Sound Transit Rewrites Its ST3 Plan Around a $34.5B Funding Gap

Seattle’s transit agency just drew a line between what it can build and what it can’t. The Sound Transit Board adopted an updated ST3 system plan on May 28 that fully funds construction of 13 projects while deferring 10 others, a direct response to an estimated $34.5 billion funding gap over the next 20 years. Construction Dive covered the vote, which sorts a sprawling capital program into tiers of affordability.

What the revised ST3 plan funds

The board’s fully funded list runs to 13 projects, and it includes the heavy hitters. The West Seattle Link extension stays in. So do phases 1 and 2 of the Everett Link extension, the Tacoma Dome Link extension, the Ballard Link initial segment to Seattle Center, and two new operations and maintenance facilities. Seven more projects get partial funding to carry them through planning and design. Five sit in a pursue-more-money bucket. Ten are deferred until new revenue shows up.

The pressure here is cost escalation, and it’s brutal. ST3’s total program estimate has climbed toward $185 billion in recent years, well above what voters approved when the measure passed. Board chair Dave Somers called the resolution both realism and optimism, which is a polite way of saying the agency ran out of room to pretend every project pencils out on the original timeline.

Why the deferral list matters for builders

A deferral isn’t a cancellation, but it reshapes the bid pipeline. Contractors planning around ST3 now have a clearer read on which packages carry real near-term funding and which are parked. That certainty has value, even when the news is a delay, because it lets firms aim estimating and labor at work that’s actually going to procurement.

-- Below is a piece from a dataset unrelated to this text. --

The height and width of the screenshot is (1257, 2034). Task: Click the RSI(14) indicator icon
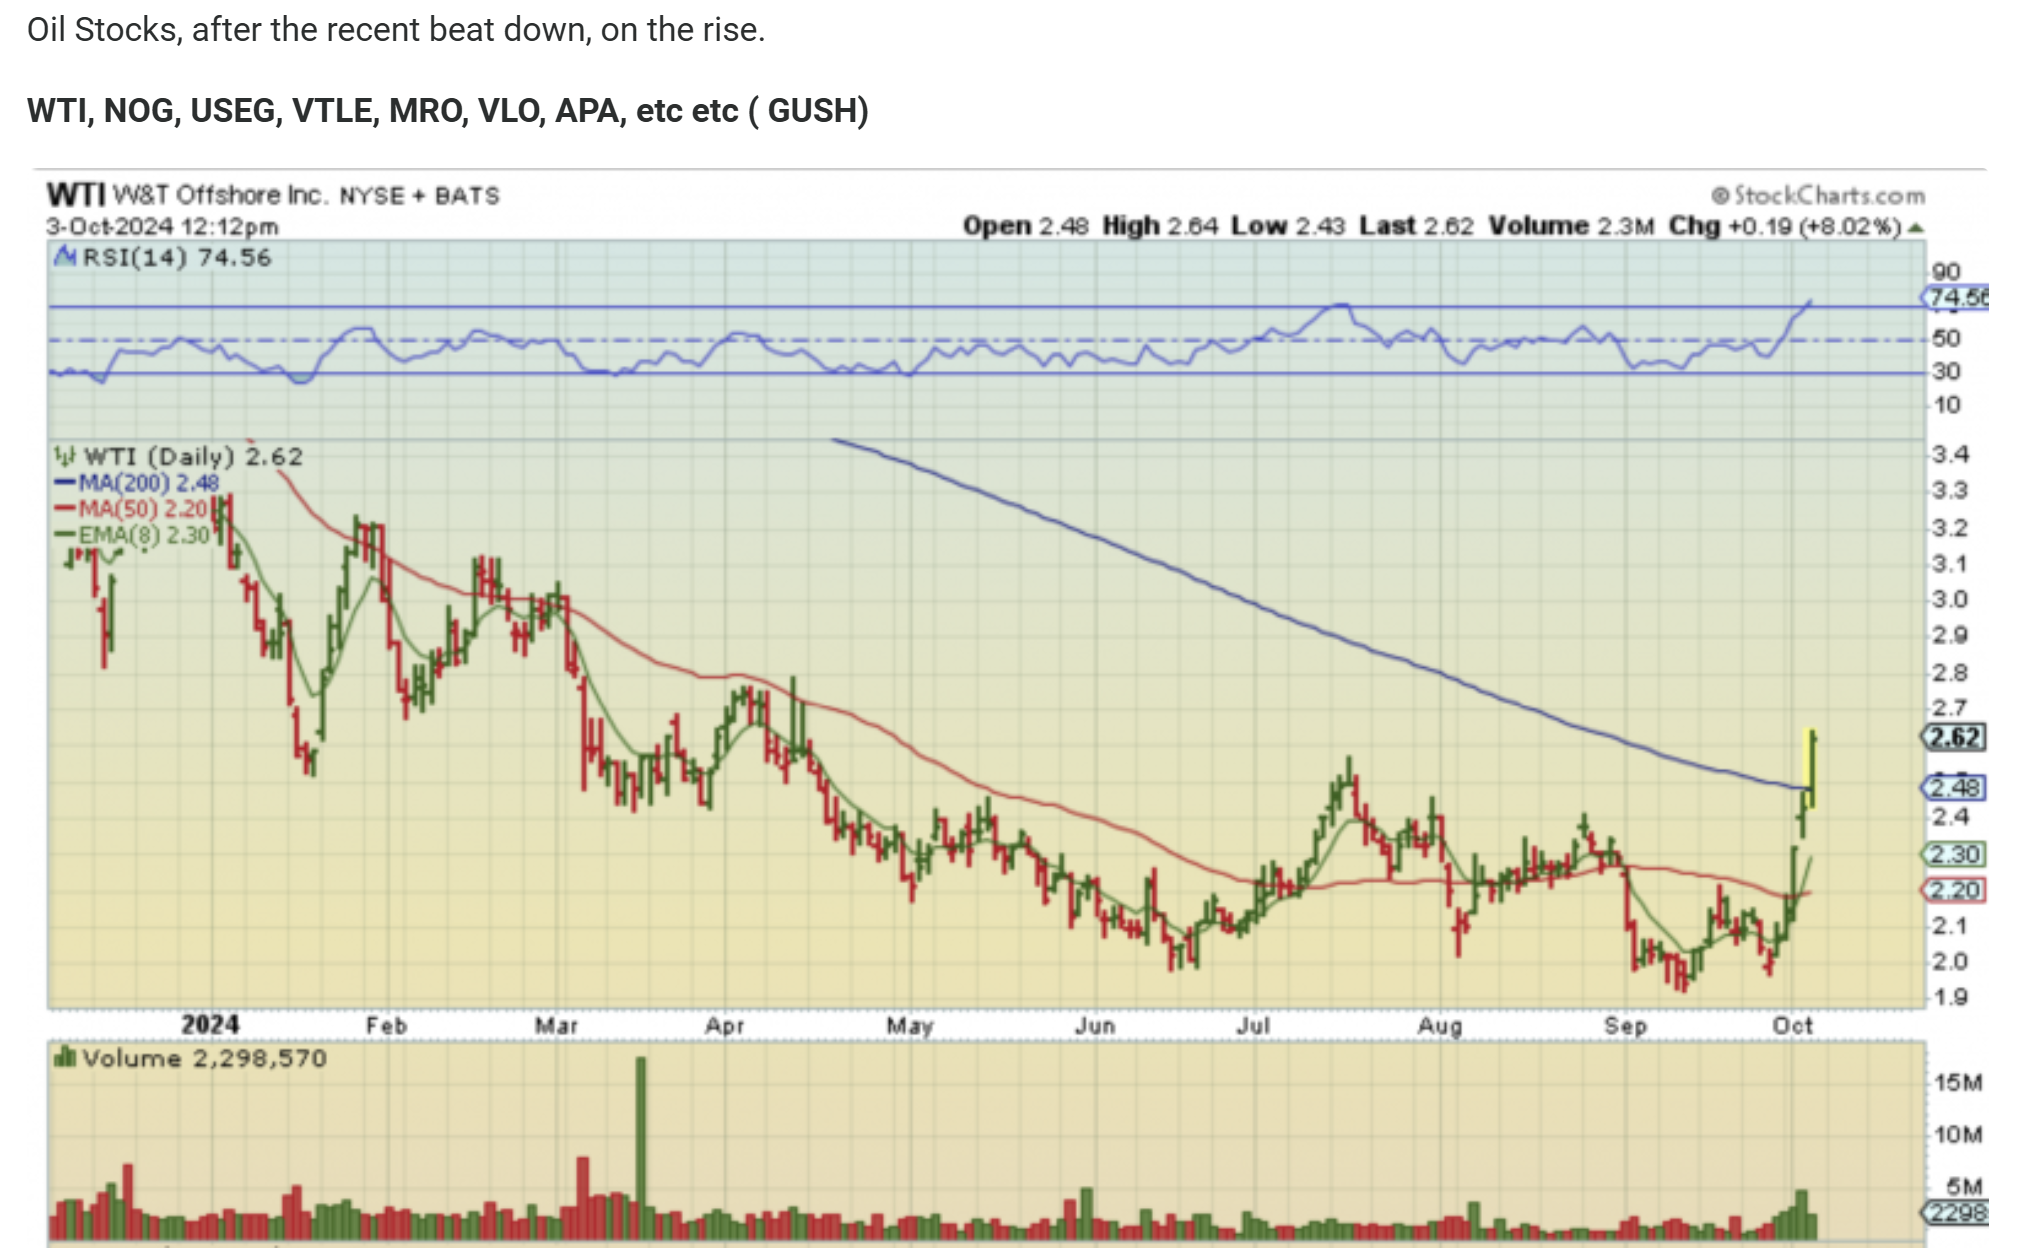(65, 257)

The funding squeeze isn’t unique to Seattle. Transit megaprograms across the country are colliding with the same math, where ballooning costs meet flat or uncertain federal support. California’s high-speed rail program scaled its ambitions to a Central Valley operating segment for the same reason, and privately financed bets like Brightline West are partly a response to how hard public transit dollars have become to secure.

Sound Transit also told staff to do something useful: build an adaptive program management plan and a project delivery framework by the end of 2026. The goal is to find cost savings inside capital projects and keep the board ahead of risk rather than reacting to it. After years of estimates running away from the agency, that’s the more consequential move.

The honest read is that ST3 is now a program managed by triage. Thirteen projects move. Ten wait. The voter-approved vision survives on paper, but its delivery depends on revenue the agency doesn’t yet have, and on a discipline it’s only now putting in place.